# Find subgraphs that can only be reached by two nodes

I want to find subgraphs in a graph that are only connected to the rest of the graph by two nodes; for example, node A is connected to the rest of the graph, as well as node F, but nodes B-E are only connected to each other and A and F (don't have to be fully connected). Is there a name for this? And is there an algorithm for finding such subgraphs? The distance of A and F is defined by their shortest path: for example, if d=4, I would want to find all subgraphs where the shortest path between A-like and F-like nodes is at most 4.

• Welcome to COMPUTER SCIENCE @SE. If "the naming" is important to you, consider tagging terminology. (induced components?) – greybeard Oct 12 '20 at 11:15

I don't know if there's a name for such subgraphs, but here's something to get you started.

If you require the subgraphs to be connected

A polytime algorithm for $$G=(V,E)$$ would be: for every possible unordered pair $$(A,F)\in \binom{V}{2}$$ consider the connected components of the graph induced by $$V\smallsetminus\{A,F\}$$. Then consider the classes which contain at least a neighbour of $$A$$ and one of $$F$$ (this step is required if the original graph was not connected).
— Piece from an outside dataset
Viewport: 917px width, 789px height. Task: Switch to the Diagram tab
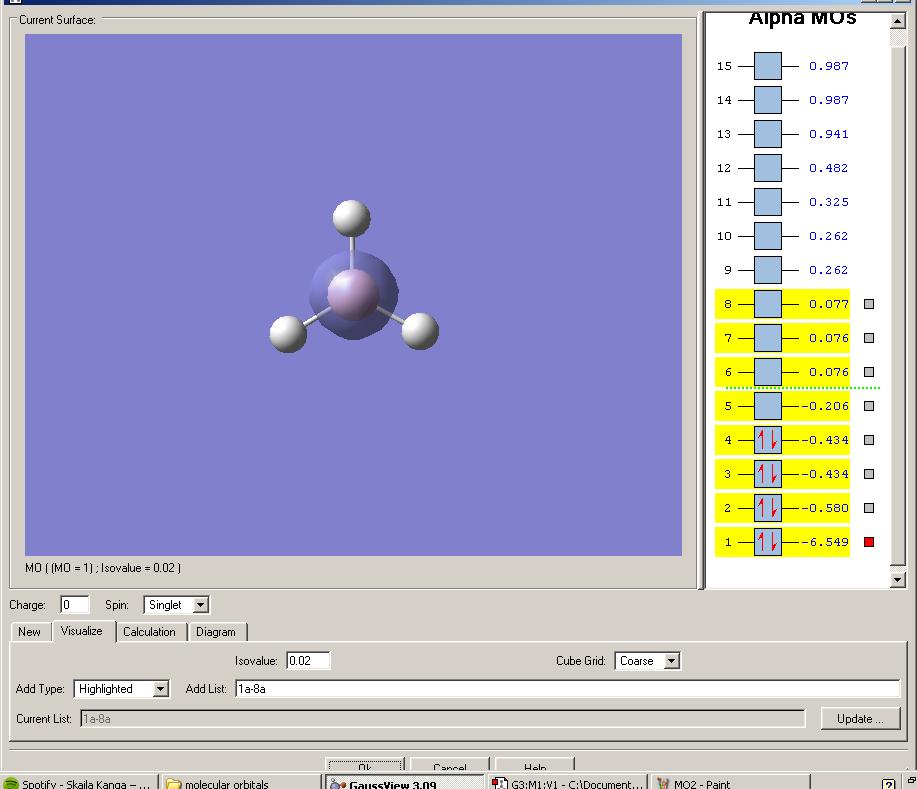216,632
Then for each subgraph you found you can "add $$A$$ and $$F$$ back in" and look for their distance in the graph.

Let's sketch correctness (only the step about the subgraphs we are looking for being the connected components needs to be verified).
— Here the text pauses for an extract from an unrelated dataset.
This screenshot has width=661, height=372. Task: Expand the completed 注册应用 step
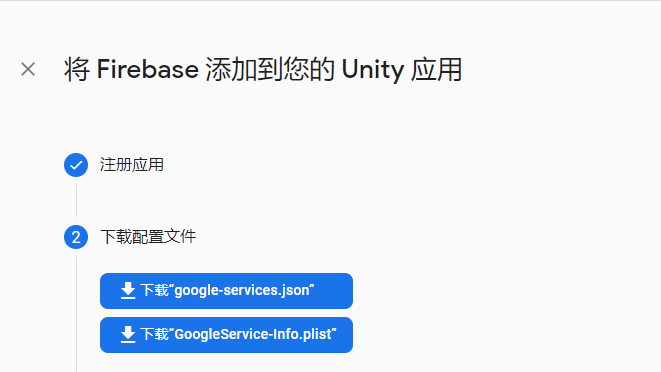tap(132, 165)
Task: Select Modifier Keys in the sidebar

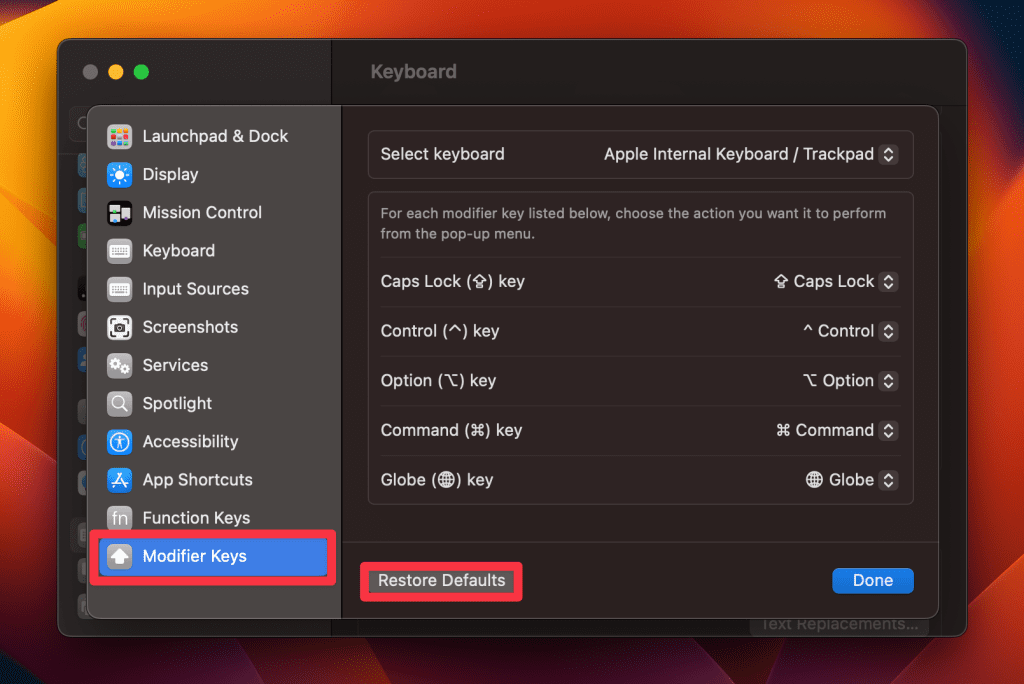Action: pos(194,556)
• All components are solutions: by construction they only share links with themselves and A and F, and are connected.
• All solutions are components: they are connected and only connect to the rest of the graph through A and F.

I am guessing you can do much better in runtime, but your problem seems to be in $$P$$ at least.

If you don't

You need to also consider combinations of the subgraphs found above, but in terms of the minimum distance it doesn't change much.